Event at which manufacturers test interoperability of their products

A plugtest or plugfest is an event based on a certain technical standard where the designers of electronic equipment or software test the interoperability of their products or designs with those of other manufacturers. It could be literally plugging company A's cable into company B's socket, or a more elaborate test resembling a realistic scenario.

The technical goal is twofold: check compliance with the standard, and test the effectiveness of the standard. The latter could be the case when the standard is ambiguous. A simplified example is: the width of a plug is prescribed, but vendors use different lengths.

Plugtests can be formal and have public test scores or informal and private. Besides helping vendors improve their interoperability, plugtests help create awareness about the standard and can improve transparency on compliance.

==Examples==
- The CEA organizes PlugFests for interoperability testing between HDMI, sink, and repeater devices.
- VESA organizes PlugTests for DisplayPort device designers and vendors.
- PlugTests organized for USB device vendors, and cable operators testing DOCSIS interoperability.
- OpenDoc Society arranges OpenDocument ODF Plugfests in conjunction with industry associations including the OpenForum Europe, OpenUK and the UK Government Digital Service
- The SCSI Trade Association organizes regular Serial Attached SCSI plugfests to test for early device interoperability.
- The EEBUS Initiative e.V. organizes plugfests before releasing new use case specifications in order to test the practicability and robustness of device interoperability.
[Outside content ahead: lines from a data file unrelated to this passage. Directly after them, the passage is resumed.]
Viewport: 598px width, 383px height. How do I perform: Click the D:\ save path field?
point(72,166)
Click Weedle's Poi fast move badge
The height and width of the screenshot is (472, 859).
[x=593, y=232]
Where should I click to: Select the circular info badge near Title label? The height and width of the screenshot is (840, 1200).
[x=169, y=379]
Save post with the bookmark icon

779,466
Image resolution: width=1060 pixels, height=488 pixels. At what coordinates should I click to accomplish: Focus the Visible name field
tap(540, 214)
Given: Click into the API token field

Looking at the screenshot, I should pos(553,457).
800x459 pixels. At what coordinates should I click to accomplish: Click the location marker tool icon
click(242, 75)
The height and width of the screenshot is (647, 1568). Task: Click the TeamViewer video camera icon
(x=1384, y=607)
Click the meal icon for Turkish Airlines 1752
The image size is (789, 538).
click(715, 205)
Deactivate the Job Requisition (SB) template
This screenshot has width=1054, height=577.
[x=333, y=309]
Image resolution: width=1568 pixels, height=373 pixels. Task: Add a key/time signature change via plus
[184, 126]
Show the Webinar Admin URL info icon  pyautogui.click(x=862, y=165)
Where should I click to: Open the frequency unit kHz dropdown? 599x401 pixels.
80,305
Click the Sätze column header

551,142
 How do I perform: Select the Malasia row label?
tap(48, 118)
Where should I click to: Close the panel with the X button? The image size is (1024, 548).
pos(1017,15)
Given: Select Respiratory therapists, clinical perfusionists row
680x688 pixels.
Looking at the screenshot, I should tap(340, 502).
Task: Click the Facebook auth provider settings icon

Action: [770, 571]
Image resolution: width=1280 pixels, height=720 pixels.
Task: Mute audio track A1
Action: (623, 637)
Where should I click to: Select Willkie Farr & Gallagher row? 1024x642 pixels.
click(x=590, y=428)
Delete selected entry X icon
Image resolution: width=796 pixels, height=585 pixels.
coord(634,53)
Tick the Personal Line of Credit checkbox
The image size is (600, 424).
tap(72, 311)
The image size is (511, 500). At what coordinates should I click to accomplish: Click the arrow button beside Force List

The participants define in advance a set of cross-industry use cases, which they then implement and test for mutual interoperability (E.g., the electric vehicle communicates with the household energy management system in order to avoid load peaks).
- O-RAN ALLIANCE e.V. Global PlugFests provide a global platform for Radio Access Network (RAN) equipment manufacturers, service providers, universities, and research institutions to test, integrate, and validate technology and solutions for open and intelligent RAN, based on O-RAN ALLIANCE specifications.